- WHAT YOU ARE ASKED TO DO:
Type out the entries below again, character for character.

- Saved entries:

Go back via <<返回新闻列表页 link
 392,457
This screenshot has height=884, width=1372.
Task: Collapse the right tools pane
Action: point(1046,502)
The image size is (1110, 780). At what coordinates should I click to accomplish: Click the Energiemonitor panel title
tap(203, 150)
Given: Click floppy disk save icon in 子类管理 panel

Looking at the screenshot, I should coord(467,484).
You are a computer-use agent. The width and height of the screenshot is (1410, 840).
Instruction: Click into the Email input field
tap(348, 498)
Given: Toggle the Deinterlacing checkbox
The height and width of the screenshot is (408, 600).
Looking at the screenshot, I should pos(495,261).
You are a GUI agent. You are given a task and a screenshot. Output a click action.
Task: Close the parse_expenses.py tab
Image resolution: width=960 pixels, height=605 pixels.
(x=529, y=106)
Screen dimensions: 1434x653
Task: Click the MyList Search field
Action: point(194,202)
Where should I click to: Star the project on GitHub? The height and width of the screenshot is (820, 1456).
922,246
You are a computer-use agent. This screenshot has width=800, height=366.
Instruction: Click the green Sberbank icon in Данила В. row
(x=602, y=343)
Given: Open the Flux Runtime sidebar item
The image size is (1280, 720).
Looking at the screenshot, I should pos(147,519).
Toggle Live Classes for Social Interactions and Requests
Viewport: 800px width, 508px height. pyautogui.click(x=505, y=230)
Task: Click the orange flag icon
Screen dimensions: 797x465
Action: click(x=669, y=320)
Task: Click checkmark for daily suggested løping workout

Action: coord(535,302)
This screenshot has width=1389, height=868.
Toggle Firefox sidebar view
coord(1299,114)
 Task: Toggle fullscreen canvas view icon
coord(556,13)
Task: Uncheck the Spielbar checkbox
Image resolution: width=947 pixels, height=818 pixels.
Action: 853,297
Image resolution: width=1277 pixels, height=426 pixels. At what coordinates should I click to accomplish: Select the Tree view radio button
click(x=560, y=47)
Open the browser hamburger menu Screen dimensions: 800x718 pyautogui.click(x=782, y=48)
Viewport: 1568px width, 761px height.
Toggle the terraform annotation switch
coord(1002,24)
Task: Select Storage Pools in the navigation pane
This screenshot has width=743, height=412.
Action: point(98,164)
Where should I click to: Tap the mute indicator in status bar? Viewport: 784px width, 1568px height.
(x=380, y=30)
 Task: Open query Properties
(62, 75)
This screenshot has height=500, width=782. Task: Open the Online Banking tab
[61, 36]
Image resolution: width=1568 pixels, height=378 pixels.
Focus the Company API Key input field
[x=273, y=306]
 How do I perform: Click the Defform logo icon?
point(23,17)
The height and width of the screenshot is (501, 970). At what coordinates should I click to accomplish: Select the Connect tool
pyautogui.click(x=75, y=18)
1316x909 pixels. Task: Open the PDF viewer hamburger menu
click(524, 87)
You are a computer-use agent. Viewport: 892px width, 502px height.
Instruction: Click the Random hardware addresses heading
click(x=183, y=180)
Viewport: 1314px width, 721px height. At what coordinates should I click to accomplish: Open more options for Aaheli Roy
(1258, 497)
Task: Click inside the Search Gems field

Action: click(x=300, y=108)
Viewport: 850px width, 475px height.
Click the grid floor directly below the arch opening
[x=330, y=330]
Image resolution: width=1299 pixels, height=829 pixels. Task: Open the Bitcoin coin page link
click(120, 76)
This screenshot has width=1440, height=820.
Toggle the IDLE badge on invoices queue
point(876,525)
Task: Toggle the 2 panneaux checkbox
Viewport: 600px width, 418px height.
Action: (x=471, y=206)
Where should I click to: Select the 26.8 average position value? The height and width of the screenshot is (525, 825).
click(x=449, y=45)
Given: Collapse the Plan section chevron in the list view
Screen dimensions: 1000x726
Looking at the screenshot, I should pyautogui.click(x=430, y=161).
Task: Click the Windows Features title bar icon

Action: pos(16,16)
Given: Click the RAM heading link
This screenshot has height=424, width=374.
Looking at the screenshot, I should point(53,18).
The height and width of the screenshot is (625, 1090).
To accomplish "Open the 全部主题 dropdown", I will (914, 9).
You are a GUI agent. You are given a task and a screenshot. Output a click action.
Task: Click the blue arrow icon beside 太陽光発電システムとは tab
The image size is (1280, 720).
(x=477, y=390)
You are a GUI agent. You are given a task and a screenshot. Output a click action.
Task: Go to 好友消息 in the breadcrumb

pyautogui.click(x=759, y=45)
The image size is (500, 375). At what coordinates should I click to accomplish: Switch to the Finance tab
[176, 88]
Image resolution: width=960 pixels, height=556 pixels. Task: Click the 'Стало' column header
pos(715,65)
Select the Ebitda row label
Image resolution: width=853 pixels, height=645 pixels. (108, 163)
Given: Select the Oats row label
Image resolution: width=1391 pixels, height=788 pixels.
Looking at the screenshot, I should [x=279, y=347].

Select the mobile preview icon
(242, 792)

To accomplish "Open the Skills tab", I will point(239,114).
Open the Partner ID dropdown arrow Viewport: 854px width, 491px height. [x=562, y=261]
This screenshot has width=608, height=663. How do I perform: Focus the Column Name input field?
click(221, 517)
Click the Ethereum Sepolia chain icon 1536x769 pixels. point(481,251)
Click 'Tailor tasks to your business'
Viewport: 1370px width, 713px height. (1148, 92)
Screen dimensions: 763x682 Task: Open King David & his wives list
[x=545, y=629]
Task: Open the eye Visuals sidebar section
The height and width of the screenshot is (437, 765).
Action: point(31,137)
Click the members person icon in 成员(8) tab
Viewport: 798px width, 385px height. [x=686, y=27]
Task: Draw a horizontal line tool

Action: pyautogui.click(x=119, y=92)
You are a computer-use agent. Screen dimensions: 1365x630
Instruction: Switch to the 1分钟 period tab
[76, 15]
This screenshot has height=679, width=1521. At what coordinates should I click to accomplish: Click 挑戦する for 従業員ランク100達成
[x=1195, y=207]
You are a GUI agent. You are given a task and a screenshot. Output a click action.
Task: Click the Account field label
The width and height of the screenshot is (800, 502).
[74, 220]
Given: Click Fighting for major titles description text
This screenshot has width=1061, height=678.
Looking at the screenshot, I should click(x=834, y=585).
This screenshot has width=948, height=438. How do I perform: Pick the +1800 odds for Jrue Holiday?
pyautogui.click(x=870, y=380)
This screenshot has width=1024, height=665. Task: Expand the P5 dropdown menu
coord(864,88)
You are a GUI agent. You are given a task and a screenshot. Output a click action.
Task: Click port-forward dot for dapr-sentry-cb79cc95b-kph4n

- REPLY:
Go back via <<返回新闻列表页 link
 392,457
This screenshot has height=884, width=1372.
Task: Collapse the right tools pane
Action: point(1046,502)
The image size is (1110, 780). At what coordinates should I click to accomplish: Click the Energiemonitor panel title
tap(203, 150)
Given: Click floppy disk save icon in 子类管理 panel

Looking at the screenshot, I should coord(467,484).
You are a computer-use agent. The width and height of the screenshot is (1410, 840).
Instruction: Click into the Email input field
tap(348, 498)
Given: Toggle the Deinterlacing checkbox
The height and width of the screenshot is (408, 600).
Looking at the screenshot, I should pos(495,261).
You are a GUI agent. You are given a task and a screenshot. Output a click action.
Task: Close the parse_expenses.py tab
Image resolution: width=960 pixels, height=605 pixels.
(x=529, y=106)
Screen dimensions: 1434x653
Task: Click the MyList Search field
Action: point(194,202)
Where should I click to: Star the project on GitHub? The height and width of the screenshot is (820, 1456).
922,246
You are a computer-use agent. This screenshot has width=800, height=366.
Instruction: Click the green Sberbank icon in Данила В. row
(x=602, y=343)
Given: Open the Flux Runtime sidebar item
The image size is (1280, 720).
Looking at the screenshot, I should pos(147,519).
Toggle Live Classes for Social Interactions and Requests
Viewport: 800px width, 508px height. pyautogui.click(x=505, y=230)
Task: Click the orange flag icon
Screen dimensions: 797x465
Action: click(x=669, y=320)
Task: Click checkmark for daily suggested løping workout

Action: coord(535,302)
This screenshot has width=1389, height=868.
Toggle Firefox sidebar view
coord(1299,114)
 Task: Toggle fullscreen canvas view icon
coord(556,13)
Task: Uncheck the Spielbar checkbox
Image resolution: width=947 pixels, height=818 pixels.
Action: 853,297
Image resolution: width=1277 pixels, height=426 pixels. At what coordinates should I click to accomplish: Select the Tree view radio button
click(x=560, y=47)
Open the browser hamburger menu Screen dimensions: 800x718 pyautogui.click(x=782, y=48)
Viewport: 1568px width, 761px height.
Toggle the terraform annotation switch
coord(1002,24)
Task: Select Storage Pools in the navigation pane
This screenshot has width=743, height=412.
Action: point(98,164)
Where should I click to: Tap the mute indicator in status bar? Viewport: 784px width, 1568px height.
(x=380, y=30)
 Task: Open query Properties
(62, 75)
This screenshot has height=500, width=782. Task: Open the Online Banking tab
[61, 36]
Image resolution: width=1568 pixels, height=378 pixels.
Focus the Company API Key input field
[x=273, y=306]
 How do I perform: Click the Defform logo icon?
point(23,17)
The height and width of the screenshot is (501, 970). At what coordinates should I click to accomplish: Select the Connect tool
pyautogui.click(x=75, y=18)
1316x909 pixels. Task: Open the PDF viewer hamburger menu
click(524, 87)
You are a computer-use agent. Viewport: 892px width, 502px height.
Instruction: Click the Random hardware addresses heading
click(x=183, y=180)
Viewport: 1314px width, 721px height. At what coordinates should I click to accomplish: Open more options for Aaheli Roy
(1258, 497)
Task: Click inside the Search Gems field

Action: click(x=300, y=108)
Viewport: 850px width, 475px height.
Click the grid floor directly below the arch opening
[x=330, y=330]
Image resolution: width=1299 pixels, height=829 pixels. Task: Open the Bitcoin coin page link
click(120, 76)
This screenshot has width=1440, height=820.
Toggle the IDLE badge on invoices queue
point(876,525)
Task: Toggle the 2 panneaux checkbox
Viewport: 600px width, 418px height.
Action: (x=471, y=206)
Where should I click to: Select the 26.8 average position value? The height and width of the screenshot is (525, 825).
click(x=449, y=45)
Given: Collapse the Plan section chevron in the list view
Screen dimensions: 1000x726
Looking at the screenshot, I should pyautogui.click(x=430, y=161).
Task: Click the Windows Features title bar icon

Action: pos(16,16)
Given: Click the RAM heading link
This screenshot has height=424, width=374.
Looking at the screenshot, I should point(53,18).
The height and width of the screenshot is (625, 1090).
To accomplish "Open the 全部主题 dropdown", I will (914, 9).
You are a GUI agent. You are given a task and a screenshot. Output a click action.
Task: Click the blue arrow icon beside 太陽光発電システムとは tab
The image size is (1280, 720).
(x=477, y=390)
You are a GUI agent. You are given a task and a screenshot. Output a click action.
Task: Go to 好友消息 in the breadcrumb

pyautogui.click(x=759, y=45)
The image size is (500, 375). At what coordinates should I click to accomplish: Switch to the Finance tab
[176, 88]
Image resolution: width=960 pixels, height=556 pixels. Task: Click the 'Стало' column header
pos(715,65)
Select the Ebitda row label
Image resolution: width=853 pixels, height=645 pixels. (108, 163)
Given: Select the Oats row label
Image resolution: width=1391 pixels, height=788 pixels.
Looking at the screenshot, I should [x=279, y=347].

Select the mobile preview icon
(242, 792)

To accomplish "Open the Skills tab", I will point(239,114).
Open the Partner ID dropdown arrow Viewport: 854px width, 491px height. [x=562, y=261]
This screenshot has width=608, height=663. How do I perform: Focus the Column Name input field?
click(221, 517)
Click the Ethereum Sepolia chain icon 1536x769 pixels. point(481,251)
Click 'Tailor tasks to your business'
Viewport: 1370px width, 713px height. (1148, 92)
Screen dimensions: 763x682 Task: Open King David & his wives list
[x=545, y=629]
Task: Open the eye Visuals sidebar section
The height and width of the screenshot is (437, 765).
Action: point(31,137)
Click the members person icon in 成员(8) tab
Viewport: 798px width, 385px height. [x=686, y=27]
Task: Draw a horizontal line tool

Action: pyautogui.click(x=119, y=92)
You are a computer-use agent. Screen dimensions: 1365x630
Instruction: Switch to the 1分钟 period tab
[76, 15]
This screenshot has height=679, width=1521. At what coordinates should I click to accomplish: Click 挑戦する for 従業員ランク100達成
[x=1195, y=207]
You are a GUI agent. You are given a task and a screenshot. Output a click action.
Task: Click the Account field label
The width and height of the screenshot is (800, 502).
[74, 220]
Given: Click Fighting for major titles description text
This screenshot has width=1061, height=678.
Looking at the screenshot, I should click(x=834, y=585).
This screenshot has width=948, height=438. How do I perform: Pick the +1800 odds for Jrue Holiday?
pyautogui.click(x=870, y=380)
This screenshot has width=1024, height=665. Task: Expand the P5 dropdown menu
coord(864,88)
You are a GUI agent. You are given a task and a screenshot. Output a click action.
Task: Click port-forward dot for dapr-sentry-cb79cc95b-kph4n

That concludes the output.